400,000Acres set aside by Field Order No. 15 for Black families — roughly 40 acres per family
40,000People settled on the land by summer 1865, before Johnson's revocation
Aug 1865Month Johnson began the process of returning the Sea Island lands to former enslavers
4

Ebenezer Creek belongs in any honest account of the Civil War because it disrupts the liberation narrative. A Union general stranded thousands of Black refugees — people who had risked their lives to follow the promise of freedom represented by the army — on the wrong side of a creek with Confederate cavalry approaching. He faced no consequences. The incident was investigated, documented, and then largely forgotten.

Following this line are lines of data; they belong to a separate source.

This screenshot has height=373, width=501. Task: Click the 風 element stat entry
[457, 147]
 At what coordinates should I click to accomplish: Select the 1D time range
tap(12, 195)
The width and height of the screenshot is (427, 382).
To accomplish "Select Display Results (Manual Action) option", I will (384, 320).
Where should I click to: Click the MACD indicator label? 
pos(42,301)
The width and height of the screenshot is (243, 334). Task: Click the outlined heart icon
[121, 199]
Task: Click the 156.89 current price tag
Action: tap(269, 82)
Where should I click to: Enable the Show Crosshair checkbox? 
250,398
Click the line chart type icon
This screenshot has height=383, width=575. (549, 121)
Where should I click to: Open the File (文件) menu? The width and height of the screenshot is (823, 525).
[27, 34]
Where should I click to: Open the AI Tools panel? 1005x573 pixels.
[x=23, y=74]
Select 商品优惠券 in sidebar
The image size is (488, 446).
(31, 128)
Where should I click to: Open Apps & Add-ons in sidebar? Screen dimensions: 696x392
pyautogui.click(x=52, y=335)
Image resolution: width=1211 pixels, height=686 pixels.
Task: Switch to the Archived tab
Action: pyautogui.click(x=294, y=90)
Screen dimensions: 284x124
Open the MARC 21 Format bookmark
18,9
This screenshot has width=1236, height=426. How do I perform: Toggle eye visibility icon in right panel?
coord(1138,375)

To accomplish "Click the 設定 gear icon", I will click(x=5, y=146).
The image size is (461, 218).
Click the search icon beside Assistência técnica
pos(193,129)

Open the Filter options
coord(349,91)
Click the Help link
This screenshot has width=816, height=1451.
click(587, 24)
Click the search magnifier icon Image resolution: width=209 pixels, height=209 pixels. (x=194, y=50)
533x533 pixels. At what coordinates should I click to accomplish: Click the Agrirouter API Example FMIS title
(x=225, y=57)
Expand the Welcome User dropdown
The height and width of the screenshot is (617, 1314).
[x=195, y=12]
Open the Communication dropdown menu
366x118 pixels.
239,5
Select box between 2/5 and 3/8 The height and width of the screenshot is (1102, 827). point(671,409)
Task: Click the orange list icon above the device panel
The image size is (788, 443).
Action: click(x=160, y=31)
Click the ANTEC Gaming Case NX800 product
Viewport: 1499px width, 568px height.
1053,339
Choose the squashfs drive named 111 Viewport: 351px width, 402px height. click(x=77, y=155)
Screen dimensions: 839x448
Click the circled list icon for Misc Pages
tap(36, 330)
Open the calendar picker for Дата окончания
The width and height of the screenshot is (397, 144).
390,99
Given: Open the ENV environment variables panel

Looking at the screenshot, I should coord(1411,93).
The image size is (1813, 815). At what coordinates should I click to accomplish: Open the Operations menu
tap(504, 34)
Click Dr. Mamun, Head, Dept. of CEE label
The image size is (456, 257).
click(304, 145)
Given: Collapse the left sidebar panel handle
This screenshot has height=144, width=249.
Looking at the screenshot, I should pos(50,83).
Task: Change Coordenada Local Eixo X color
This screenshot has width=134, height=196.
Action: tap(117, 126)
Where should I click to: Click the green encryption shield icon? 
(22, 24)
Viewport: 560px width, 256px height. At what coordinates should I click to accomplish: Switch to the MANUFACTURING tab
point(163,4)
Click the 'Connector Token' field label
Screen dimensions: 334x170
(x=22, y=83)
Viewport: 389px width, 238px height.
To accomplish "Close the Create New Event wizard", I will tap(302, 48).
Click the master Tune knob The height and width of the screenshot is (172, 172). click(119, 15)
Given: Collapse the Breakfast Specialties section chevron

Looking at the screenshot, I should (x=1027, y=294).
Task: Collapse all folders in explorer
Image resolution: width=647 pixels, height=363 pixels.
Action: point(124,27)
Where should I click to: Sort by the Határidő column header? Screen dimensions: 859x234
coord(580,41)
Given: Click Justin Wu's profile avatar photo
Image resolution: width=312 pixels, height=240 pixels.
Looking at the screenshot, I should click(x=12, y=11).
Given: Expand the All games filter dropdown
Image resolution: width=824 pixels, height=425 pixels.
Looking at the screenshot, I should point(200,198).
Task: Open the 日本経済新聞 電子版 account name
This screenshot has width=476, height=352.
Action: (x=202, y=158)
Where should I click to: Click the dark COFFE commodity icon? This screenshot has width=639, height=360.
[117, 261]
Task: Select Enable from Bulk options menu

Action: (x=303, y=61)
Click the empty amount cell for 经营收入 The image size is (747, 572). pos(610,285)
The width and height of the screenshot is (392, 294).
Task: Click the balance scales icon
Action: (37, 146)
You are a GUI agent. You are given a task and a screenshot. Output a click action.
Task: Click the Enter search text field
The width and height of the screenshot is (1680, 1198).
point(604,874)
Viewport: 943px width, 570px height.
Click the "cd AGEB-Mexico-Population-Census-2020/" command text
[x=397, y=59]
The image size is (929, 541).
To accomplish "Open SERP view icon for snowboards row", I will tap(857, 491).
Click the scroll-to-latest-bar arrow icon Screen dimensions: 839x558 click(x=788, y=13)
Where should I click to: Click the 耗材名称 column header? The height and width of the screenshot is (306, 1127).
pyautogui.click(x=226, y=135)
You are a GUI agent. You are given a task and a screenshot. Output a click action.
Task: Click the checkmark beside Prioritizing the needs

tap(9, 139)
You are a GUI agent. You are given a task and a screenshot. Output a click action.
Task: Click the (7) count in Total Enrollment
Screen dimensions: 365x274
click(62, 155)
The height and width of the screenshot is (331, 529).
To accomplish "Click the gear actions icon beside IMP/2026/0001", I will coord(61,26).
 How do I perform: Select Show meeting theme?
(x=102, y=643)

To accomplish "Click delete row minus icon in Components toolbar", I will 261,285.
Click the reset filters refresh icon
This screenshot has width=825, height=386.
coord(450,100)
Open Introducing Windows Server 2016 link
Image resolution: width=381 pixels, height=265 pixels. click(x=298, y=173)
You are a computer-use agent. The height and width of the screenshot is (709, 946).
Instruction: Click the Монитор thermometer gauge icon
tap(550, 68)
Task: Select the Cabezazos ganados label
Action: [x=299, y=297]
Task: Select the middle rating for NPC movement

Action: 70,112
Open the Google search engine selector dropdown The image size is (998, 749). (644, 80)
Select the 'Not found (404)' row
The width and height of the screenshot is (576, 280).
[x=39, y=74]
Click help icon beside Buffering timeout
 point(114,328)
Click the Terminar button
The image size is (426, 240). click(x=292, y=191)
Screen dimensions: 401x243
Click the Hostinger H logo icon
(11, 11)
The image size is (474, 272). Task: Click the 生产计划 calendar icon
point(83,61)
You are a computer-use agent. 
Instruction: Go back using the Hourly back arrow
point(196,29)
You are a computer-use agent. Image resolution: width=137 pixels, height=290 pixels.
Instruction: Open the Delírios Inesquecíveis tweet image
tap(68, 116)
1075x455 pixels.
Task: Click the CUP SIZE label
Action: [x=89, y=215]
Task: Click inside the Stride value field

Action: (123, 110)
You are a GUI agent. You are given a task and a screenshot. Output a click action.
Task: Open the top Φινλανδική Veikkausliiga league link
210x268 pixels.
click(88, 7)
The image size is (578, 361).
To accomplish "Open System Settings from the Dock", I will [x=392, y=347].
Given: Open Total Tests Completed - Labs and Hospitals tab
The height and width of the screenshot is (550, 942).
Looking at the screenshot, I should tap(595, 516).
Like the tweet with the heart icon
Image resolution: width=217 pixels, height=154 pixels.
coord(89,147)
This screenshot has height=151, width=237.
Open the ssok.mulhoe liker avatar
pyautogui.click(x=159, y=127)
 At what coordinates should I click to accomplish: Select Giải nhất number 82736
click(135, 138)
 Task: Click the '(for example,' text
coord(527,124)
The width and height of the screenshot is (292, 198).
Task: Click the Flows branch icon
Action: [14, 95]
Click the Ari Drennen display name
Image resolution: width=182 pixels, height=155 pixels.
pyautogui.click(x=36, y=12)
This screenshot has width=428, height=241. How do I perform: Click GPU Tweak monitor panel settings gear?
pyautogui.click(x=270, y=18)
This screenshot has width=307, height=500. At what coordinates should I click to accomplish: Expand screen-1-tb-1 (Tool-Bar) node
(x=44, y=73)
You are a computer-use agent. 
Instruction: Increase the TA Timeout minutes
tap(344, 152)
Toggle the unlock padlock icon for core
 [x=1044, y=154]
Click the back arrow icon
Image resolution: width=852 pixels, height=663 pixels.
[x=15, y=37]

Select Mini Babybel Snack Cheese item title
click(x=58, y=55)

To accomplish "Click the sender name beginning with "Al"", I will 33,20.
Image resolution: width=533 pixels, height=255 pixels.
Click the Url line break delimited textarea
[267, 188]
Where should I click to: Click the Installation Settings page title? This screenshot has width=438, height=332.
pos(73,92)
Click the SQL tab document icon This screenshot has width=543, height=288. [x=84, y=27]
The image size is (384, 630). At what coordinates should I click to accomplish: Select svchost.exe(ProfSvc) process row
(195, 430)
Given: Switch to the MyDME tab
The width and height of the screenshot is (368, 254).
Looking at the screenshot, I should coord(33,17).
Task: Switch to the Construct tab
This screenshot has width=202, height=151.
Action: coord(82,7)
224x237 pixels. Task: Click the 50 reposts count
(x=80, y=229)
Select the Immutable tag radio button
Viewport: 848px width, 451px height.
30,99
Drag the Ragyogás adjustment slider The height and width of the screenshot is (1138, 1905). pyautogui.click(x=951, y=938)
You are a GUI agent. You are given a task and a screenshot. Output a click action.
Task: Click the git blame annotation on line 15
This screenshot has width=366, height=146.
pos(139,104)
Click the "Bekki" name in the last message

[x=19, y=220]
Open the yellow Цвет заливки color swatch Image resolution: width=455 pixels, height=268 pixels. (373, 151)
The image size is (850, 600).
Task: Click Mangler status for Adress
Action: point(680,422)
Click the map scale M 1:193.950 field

What Ebenezer Creek reveals is that the Union's commitment to Black freedom was always conditional, always contested, and always subordinated to other political priorities when those priorities conflicted. That pattern — federal power deployed for Black Americans when politically convenient, withdrawn when not — runs from Ebenezer Creek through Reconstruction's end in 1877, through the failure to enforce the 14th and 15th Amendments for ninety years, through the inadequate federal response to Red Summer and the NAACP's failed campaign to make lynching a federal crime, to the present.

The chain of causation

25,000 Black refugees follow Sherman's march seeking freedom
Nov–Dec 1864
Davis pulls bridge at Ebenezer Creek — refugees stranded, some drowned or re-enslaved
Dec 9, 1864
Stanton travels to Savannah — meets Black leaders — Field Order No. 15 issued
Jan 12, 1865
Lincoln assassinated — Johnson takes office
Apr 1865
Johnson revokes Field Order No. 15 — land returned to former slaveholders
Aug 1865
The racial wealth gap — Black families denied the land base that built white generational wealth
1865–Present

The Union was not fighting to free Black people. Ebenezer Creek proved it.

Davis was never punished. The bridge was pulled. The refugees were abandoned. And when the war ended, the land promised in Field Order No. 15 — the one material acknowledgment that formerly enslaved people were owed something — was taken back. Ebenezer Creek is a test case for what the United States was actually willing to do when the costs of Black freedom became inconvenient.